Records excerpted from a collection
────
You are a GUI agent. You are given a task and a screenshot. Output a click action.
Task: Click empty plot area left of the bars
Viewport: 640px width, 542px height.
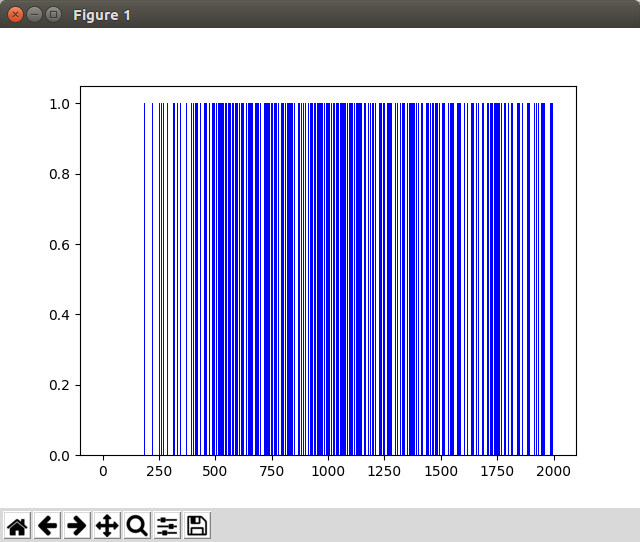pos(115,280)
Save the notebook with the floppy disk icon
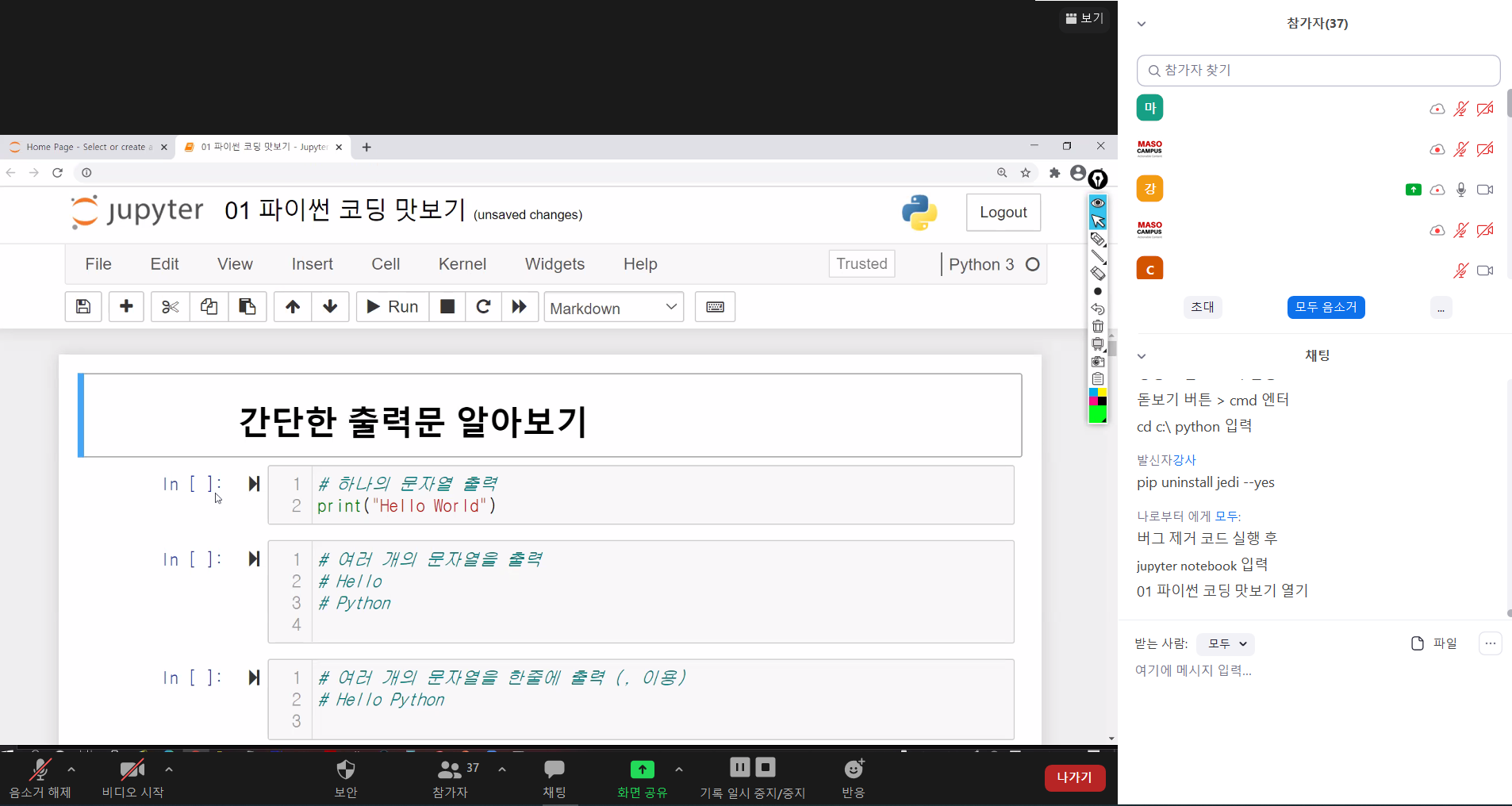 [x=83, y=307]
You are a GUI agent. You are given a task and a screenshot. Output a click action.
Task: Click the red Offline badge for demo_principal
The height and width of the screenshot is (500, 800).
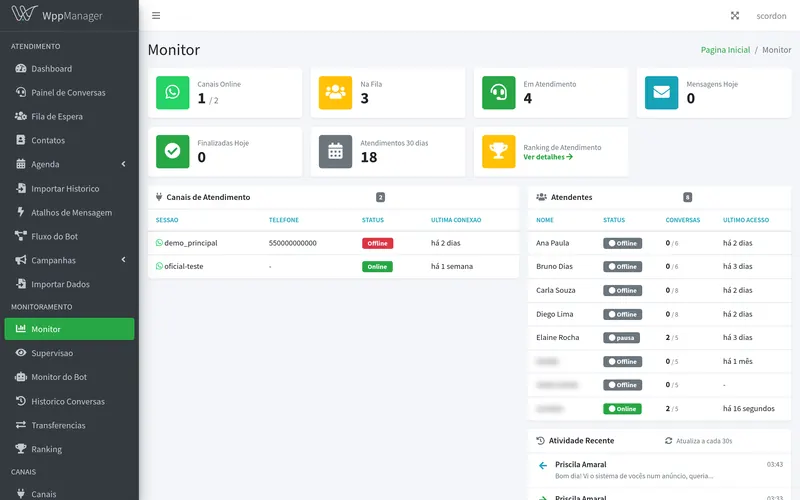[378, 243]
────
What the task asks: What is the exact wording of the lines from the one bearing "Task: Click the" through the final line of the records above? Write it out without the pictures.

Response:
Task: Click the red Offline badge for demo_principal
The height and width of the screenshot is (500, 800).
[378, 243]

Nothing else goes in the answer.